Im Jahr 2007 wurde oberhalb des Dorfes Çamburnu in der Region Trabzon/Türkei eine Deponie angelegt, auf der seitdem Müll aus den Großstädten Trabzon und Rize sowie 49 weiteren Gemeinden eingelagert wird. Das führte zum Protest der 1300 Bewohner. Fatih Akins Großeltern stammen aus Çamburnu. In einem Dokumentarfilm hat der Regisseur den Widerstand dokumentiert. Erschienen im Greenpeace Magazin, 2012.
Herr Akin, Müll im Garten Eden ist Ihrem Vater gewidmet. Wie schafft man es als Regisseur zu einem Thema journalistische Distanz zu wahren, in das die eigene Familie verwickelt ist?
Überhaupt nicht. Die Geschehnisse um die Deponie haben mich derartig aufgeregt, dass ich einen Film darüber machen musste. Er erzählt die Geschichte eines immer wiederkehrenden Konflikts, nämlich der der Beherrschten gegen die Herrscher. Ich musste während der Dreharbeiten an die Ereignisse in Fukushima denken: Auch dort beschwichtigen, betrügen, belügen die Mächtigen ihr Volk.
Leider aber kommen die Herrschenden in ihrem Film kaum zu Wort. Warum?
Doch, tun sie. Der Ingenieur der Deponie, der Umweltbeauftragte der Region, der Gouverneur von Trabzon sie alle kommen zu Wort. Aber sie entlarven sich als Naturfeinde. Die Dorfbewohner haben dagegen überzeugende Argumente: der Müll stinkt, er verseucht das Trinkwasser und vertreibt die Bewohner des Dorfs, die hier seit Generationen Tee anbauen.
Ein zentraler Vorwurf, der Ihnen in der Türkei gemacht wird, lautet: Sie sind der Türkei gegenüber viel zu kritisch eingestellt.
Manche meinen, ich beschmutze die Türkei, um damit im Ausland Geld zu verdienen. Wenn man aber sein Land wirklich liebt, dann kritisiert man es auch. Das Land um Çamburnu ist auch mein Land: meine Ahnen liegen dort begraben. Kritik ist die einzige Waffe der Beherrschten, um sich aufzulehnen. Als Filmemacher bin ich selbstverständlich auf ihrer Seite.
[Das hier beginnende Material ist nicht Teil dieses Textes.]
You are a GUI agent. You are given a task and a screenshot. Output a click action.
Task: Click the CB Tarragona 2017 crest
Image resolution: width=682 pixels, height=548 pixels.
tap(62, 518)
Der Film hält sich allerdings mit politischen Positionen zurück. Er bedrängt den Zuschauer nicht. Die Kamera hält sich ebenso vornehm zurück und beobachtet das Geschehen oft aus dem Hintergrund. Wie häufig haben Sie in der Zeit vor Ort gefilmt?
In den Jahren zwischen 2007 und 2012 war ich fünf oder sechs Mal vor Ort. Weil ich nicht durchgehend anwesend sein konnte, habe ich dann einen Dorfbewohner gebeten, für mich als Kamermann zu arbeiten. Wir haben ihm eine Ausrüstung zur Verfügung gestellt und einen Crashkurs gegeben. Sein Material hat er mir regelmäßig nach Deutschland geschickt. Dann habe ich ihm Anweisungen dazu gegeben, welche Bilder, Einstellungen und Stimmen wir noch benötigen. So sind 70 Prozent des Films entstanden. Die Dorfbewohner haben ihren Protest zu einem großen Teil selbst dokumentiert.